>>>
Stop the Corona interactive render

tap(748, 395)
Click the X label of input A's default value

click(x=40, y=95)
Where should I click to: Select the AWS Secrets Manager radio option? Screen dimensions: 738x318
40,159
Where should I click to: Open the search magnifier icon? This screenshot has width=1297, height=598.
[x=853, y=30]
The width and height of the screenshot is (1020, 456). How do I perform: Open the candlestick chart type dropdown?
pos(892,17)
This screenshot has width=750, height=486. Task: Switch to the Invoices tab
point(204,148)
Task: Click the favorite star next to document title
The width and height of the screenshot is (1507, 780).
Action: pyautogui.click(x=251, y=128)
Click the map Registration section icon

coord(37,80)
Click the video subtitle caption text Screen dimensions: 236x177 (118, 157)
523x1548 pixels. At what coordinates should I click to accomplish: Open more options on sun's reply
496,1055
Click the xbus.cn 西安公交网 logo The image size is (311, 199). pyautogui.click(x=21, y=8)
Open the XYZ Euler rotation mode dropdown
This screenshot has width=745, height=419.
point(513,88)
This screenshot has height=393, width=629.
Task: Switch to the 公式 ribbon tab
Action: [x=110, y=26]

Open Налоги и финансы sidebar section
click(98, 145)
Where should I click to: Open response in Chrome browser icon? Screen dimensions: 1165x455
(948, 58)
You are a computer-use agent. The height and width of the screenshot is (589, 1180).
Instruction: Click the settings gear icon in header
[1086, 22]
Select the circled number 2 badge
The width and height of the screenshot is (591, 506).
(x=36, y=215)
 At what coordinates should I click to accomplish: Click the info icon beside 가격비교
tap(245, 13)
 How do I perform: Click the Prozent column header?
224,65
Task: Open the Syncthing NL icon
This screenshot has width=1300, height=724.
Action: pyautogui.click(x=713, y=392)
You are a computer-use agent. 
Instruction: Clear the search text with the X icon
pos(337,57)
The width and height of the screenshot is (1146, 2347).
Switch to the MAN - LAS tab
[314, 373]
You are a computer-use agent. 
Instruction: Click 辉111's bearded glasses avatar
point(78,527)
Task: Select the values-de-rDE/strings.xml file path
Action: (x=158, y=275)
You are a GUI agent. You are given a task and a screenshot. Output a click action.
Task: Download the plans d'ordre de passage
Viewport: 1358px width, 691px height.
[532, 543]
<<<
**What this task involves:**
Rewrite the lines above, swapping "computer-use agent" for "screen helper" everywhere and leaving everything else the same.

**Task answer:**
Stop the Corona interactive render

tap(748, 395)
Click the X label of input A's default value

click(x=40, y=95)
Where should I click to: Select the AWS Secrets Manager radio option? Screen dimensions: 738x318
40,159
Where should I click to: Open the search magnifier icon? This screenshot has width=1297, height=598.
[x=853, y=30]
The width and height of the screenshot is (1020, 456). How do I perform: Open the candlestick chart type dropdown?
pos(892,17)
This screenshot has width=750, height=486. Task: Switch to the Invoices tab
point(204,148)
Task: Click the favorite star next to document title
The width and height of the screenshot is (1507, 780).
Action: pyautogui.click(x=251, y=128)
Click the map Registration section icon

coord(37,80)
Click the video subtitle caption text Screen dimensions: 236x177 (118, 157)
523x1548 pixels. At what coordinates should I click to accomplish: Open more options on sun's reply
496,1055
Click the xbus.cn 西安公交网 logo The image size is (311, 199). pyautogui.click(x=21, y=8)
Open the XYZ Euler rotation mode dropdown
This screenshot has width=745, height=419.
point(513,88)
This screenshot has height=393, width=629.
Task: Switch to the 公式 ribbon tab
Action: [x=110, y=26]

Open Налоги и финансы sidebar section
click(98, 145)
Where should I click to: Open response in Chrome browser icon? Screen dimensions: 1165x455
(948, 58)
You are a screen helper. The height and width of the screenshot is (589, 1180).
Instruction: Click the settings gear icon in header
[1086, 22]
Select the circled number 2 badge
The width and height of the screenshot is (591, 506).
(x=36, y=215)
 At what coordinates should I click to accomplish: Click the info icon beside 가격비교
tap(245, 13)
 How do I perform: Click the Prozent column header?
224,65
Task: Open the Syncthing NL icon
This screenshot has width=1300, height=724.
Action: pyautogui.click(x=713, y=392)
You are a screen helper. 
Instruction: Clear the search text with the X icon
pos(337,57)
The width and height of the screenshot is (1146, 2347).
Switch to the MAN - LAS tab
[314, 373]
You are a screen helper. 
Instruction: Click 辉111's bearded glasses avatar
point(78,527)
Task: Select the values-de-rDE/strings.xml file path
Action: (x=158, y=275)
You are a GUI agent. You are given a task and a screenshot. Output a click action.
Task: Download the plans d'ordre de passage
Viewport: 1358px width, 691px height.
[532, 543]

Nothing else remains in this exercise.